On December 10, 1991, appellant visited the VA Medical Administration Service and requested that the veteran be transferred to the VA hospital and that the VA assume financial responsibility for the veteran’s medical expenses during his stay at the county hospital. Although initially denied, the veteran’s transfer was approved on December 12, 1991, and the veteran was moved to the VA hospital where he died shortly thereafter. Appellant initiated this claim for reimbursement from the VA for the costs incurred while the veteran was in the county hospital and for authorization from the VA for the veteran’s admittance to the county hospital in the first instance.

The Board’s decision was based on the determination that appellant had not presented a well-grounded claim. Both the statutory and the regulatory scheme permit the VA to authorize and/or reimburse private medical care only in certain circumstances which the Board found to be absent in this case. Under the statute, both the version that was in effect at the time the Board made its decision, and the current version as amended by Pub.L. No. 102-585, § .501, 106 Stat. 4955 (1992), which added subsection (c), the VA may only authorize treatment at non-VA facilities under specified circumstances. Currently, the statute reads in pertinent part:

When Department facilities are not capable of furnishing economical hospital care or medical services because of geographical inaccessibility ... the Secretary ... may contract with non-Department facilities in order to furnish any of the following:
(1) Hospital care or medical services to a veteran for the treatment of—
(A) a service-connected disability;
(B) a disability for which a veteran was discharged or released from the active military, naval, or air service; or
(C) a disability of a veteran who has a total disability permanent in nature from a service-connected disability.
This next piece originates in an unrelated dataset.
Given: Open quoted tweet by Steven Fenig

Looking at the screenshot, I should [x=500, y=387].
38 U.S.C.A. § 1703(a) (West Supp.1993). The veteran meets none of these conditions and his brother does not contend otherwise.
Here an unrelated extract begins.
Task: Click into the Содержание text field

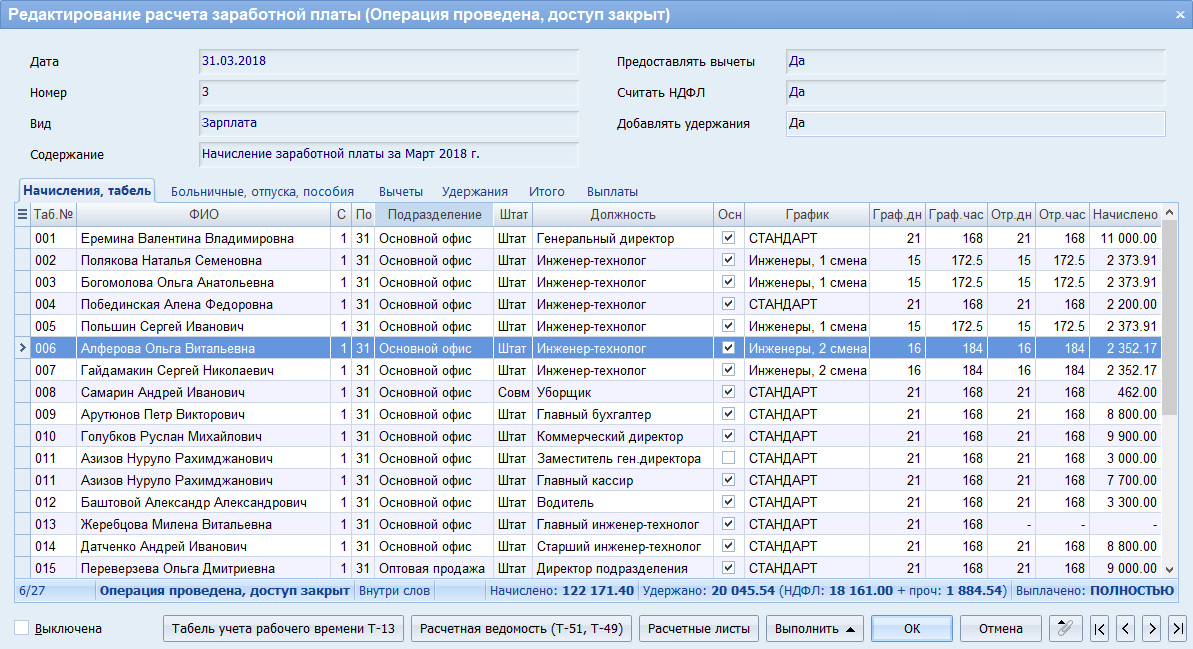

Similarly, the VA may also reimburse veterans for expenses incurred in non-VA facilities only in certain circumstances. Section 1728(a) of title 38 provides that such reimbursement may be made where

(1) such care or services were rendered in a medical emergency of such nature that delay would have been hazardous to life or health;
*68(2) such care or services were rendered to a veteran in need thereof (A) for an adjudicated service-connected disability, (B) for a non-service-connected disability associated with and held to be aggravating a service-connected disability, (C) for any disability of a veteran who has a total disability permanent in nature from a service-connected disability, or (D) for any illness, injury, or dental condition in the case of a veteran who [is participating in a vocational rehabilitation program and is determined to need treatment in order to continue the training]; and
(3) Department ... facilities were not feasibly available....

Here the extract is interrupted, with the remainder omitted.